» Source information:

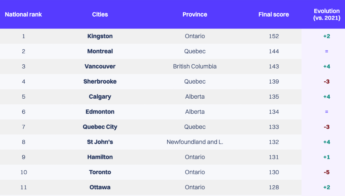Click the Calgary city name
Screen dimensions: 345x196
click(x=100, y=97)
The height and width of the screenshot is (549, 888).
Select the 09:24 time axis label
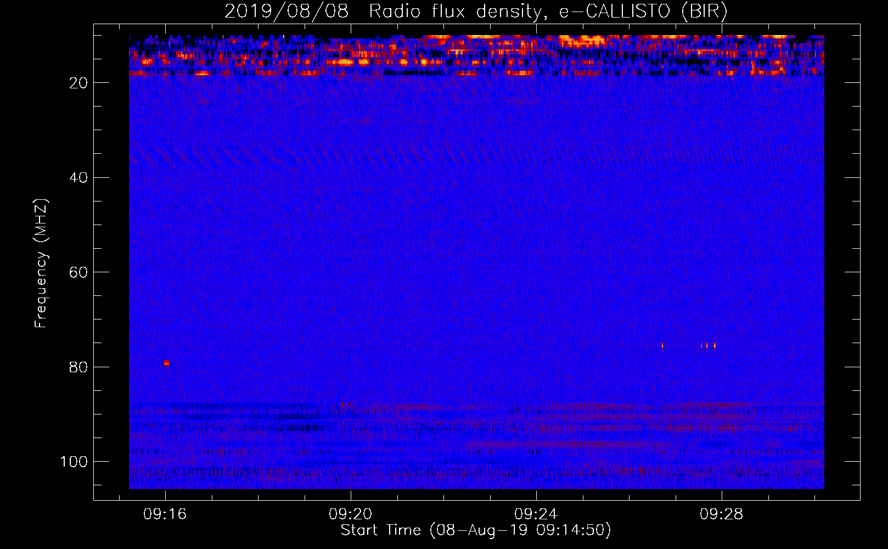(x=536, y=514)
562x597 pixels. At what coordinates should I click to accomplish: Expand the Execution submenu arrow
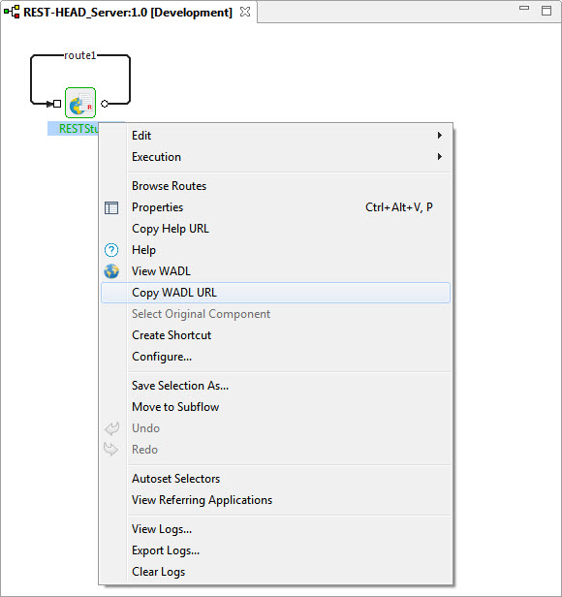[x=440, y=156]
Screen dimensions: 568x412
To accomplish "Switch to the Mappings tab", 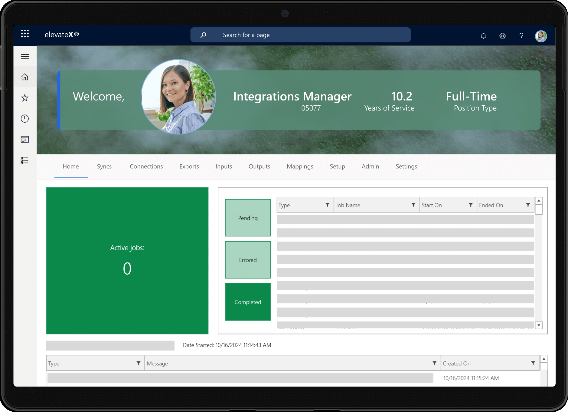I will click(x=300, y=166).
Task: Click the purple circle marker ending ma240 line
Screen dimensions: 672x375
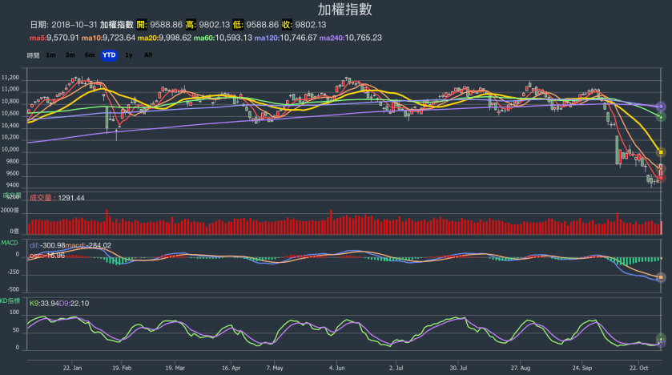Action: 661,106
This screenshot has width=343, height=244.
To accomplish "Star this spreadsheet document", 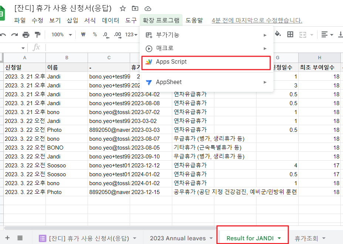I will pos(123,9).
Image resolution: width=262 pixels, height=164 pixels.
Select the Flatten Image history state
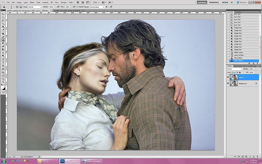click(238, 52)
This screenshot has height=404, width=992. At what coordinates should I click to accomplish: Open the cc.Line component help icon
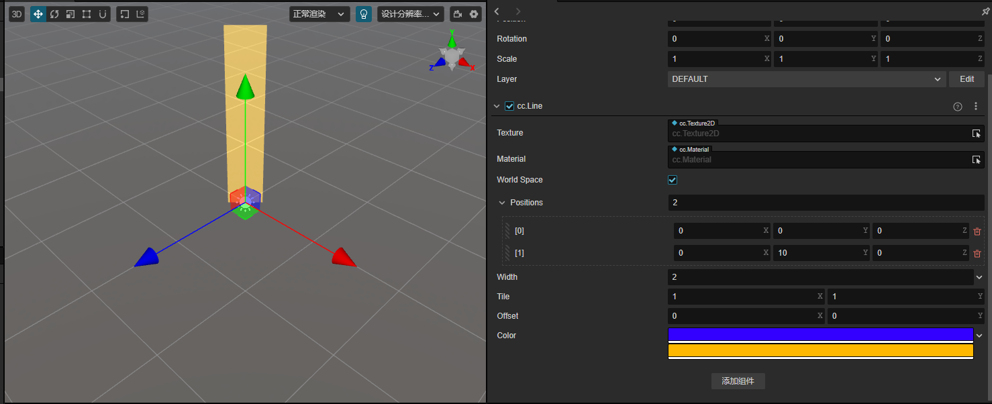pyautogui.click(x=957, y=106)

--

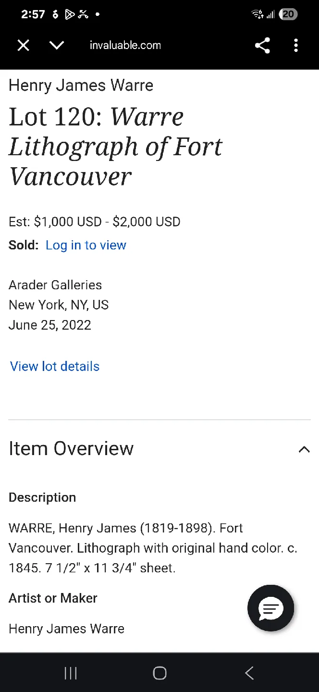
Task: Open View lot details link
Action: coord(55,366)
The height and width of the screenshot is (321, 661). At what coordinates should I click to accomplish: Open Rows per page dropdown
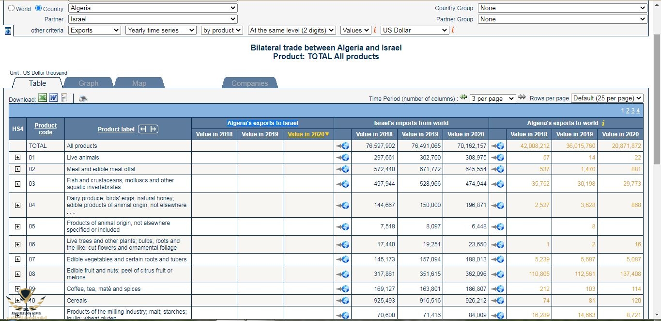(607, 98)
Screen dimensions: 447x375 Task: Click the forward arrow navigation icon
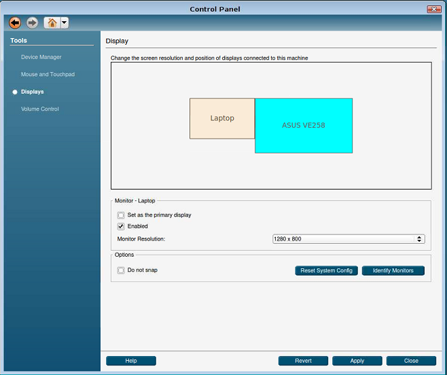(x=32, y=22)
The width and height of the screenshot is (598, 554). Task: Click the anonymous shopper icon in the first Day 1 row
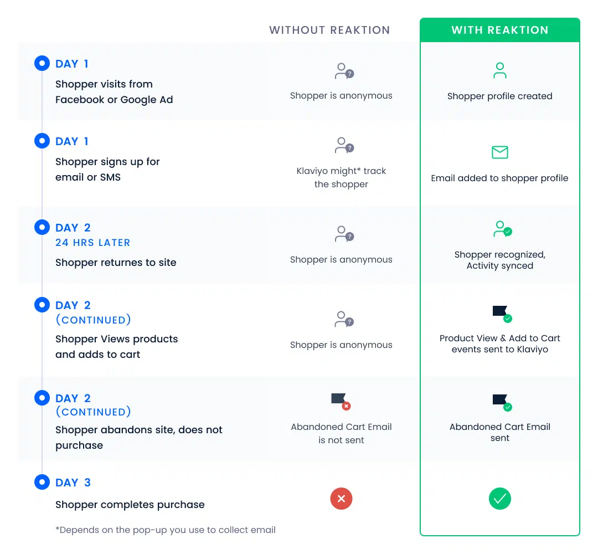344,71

» Task details:
Between and including the line with "The height and width of the screenshot is (549, 888)." and the line with "Screen dimensions: 568x412", repeat every line exactly as it appears above, with pictures left out.

» Answer to the exercise:
The height and width of the screenshot is (549, 888).
Select the 09:24 time axis label
(x=536, y=514)
562x597 pixels. At what coordinates should I click to accomplish: Expand the Execution submenu arrow
[x=440, y=156]
Screen dimensions: 568x412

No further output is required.